Cloudera released some days ago [[ https://www.cloudera.com/documentation/enterprise/6/release-notes/topics/rg_cdh_6_release_notes.html | CDH 6 ]], a Hadoop 3.0 based distribution containing a lot of software upgrades (among all, Hive 2.1). Given the fact that we are running Hadoop 2.6.0 now, the jump to a new major version would require a lot of work and testing, likely doable only in multiple quarters.
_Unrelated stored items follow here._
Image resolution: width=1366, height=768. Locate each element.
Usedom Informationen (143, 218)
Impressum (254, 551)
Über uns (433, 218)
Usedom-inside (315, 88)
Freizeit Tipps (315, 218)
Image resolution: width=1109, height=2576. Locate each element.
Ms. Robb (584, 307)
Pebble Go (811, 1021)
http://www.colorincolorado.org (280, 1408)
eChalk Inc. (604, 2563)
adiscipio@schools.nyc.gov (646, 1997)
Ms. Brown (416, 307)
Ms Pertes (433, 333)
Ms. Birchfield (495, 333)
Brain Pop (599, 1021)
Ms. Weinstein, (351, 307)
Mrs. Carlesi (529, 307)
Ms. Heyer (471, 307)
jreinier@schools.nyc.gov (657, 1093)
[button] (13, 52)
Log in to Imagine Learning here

This could be a good time to think if we want to keep going with CDH or change distribution, like:
* Hortonworks
* Apache Big Top
A bit more details about each distribution:
**Hortonworks**
The last 2.x series release seems to be 2.6.5, here the [[ https://docs.hortonworks.com/HDPDocuments/HDP2/HDP-2.6.5/bk_command-line-installation/content/config-remote-repositories.html | documentation ]] about installing it manually. The repository seems to deny directory listing so it is difficult to explore, but as far as I can see the support is only up to Debian 7 (Debian Stretch is 9 to compare, so very old).
The last release is 3.1.0 and seems to [[ https://docs.hortonworks.com/HDPDocuments/Ambari-2.7.0.0/bk_ambari-installation/content/hdp_30_repositories.html | support ]] Debian Stretch.
Very nice that Apache Ambari and Ranger and integrated with the Distribution.
**Apache BigTop**
Don't see any Debian Stretch mention in the [[http://apache.panu.it/bigtop/bigtop-1.2.1/repos/ | list of repos]], only Jessie. The next upcoming release (1.3) should support Debian Stretch!
The Deb sources are available in https://github.com/apache/bigtop/tree/master/bigtop-packages/src/deb
**CDH 6**
The [[https://www.cloudera.com/documentation/enterprise/6/release-notes/topics/rg_cdh_600_release_notes.html#cdh600_release_notes | release notes]] are very interesting to read. From the [[https://www.cloudera.com/documentation/enterprise/6/release-notes/topics/rg_cdh_60_packaging.html#cdh_packaging_600 | packages list ]] it is clear though that Hadoop 3.0 is installed. From the [[https://www.cloudera.com/documentation/enterprise/6/release-notes/topics/rg_os_requirements.html#cdh_cm_supported_os | requirements notes ]] it seems thought that Debian is not officially supported (at least version 6.0.0) but only Ubuntu Xenial.
From [[http://community.cloudera.com/t5/CDH-Manual-Installation/CDH-6-supported-OS/m-p/80697#M1787?eid=1&aid=1| this post]] it seems that Cloudera will not support Debian for CDH6. Moreover Cloudera does not offer Debian source packages for 5.X (the current distribution that we are running), that makes it difficult to patch things on the fly if needed (for example, a critical CVE that doesn't have a new Cloudera package ready).
Last but not the least, it seems that Cloudera and Hortonworks will merge in one company very soon.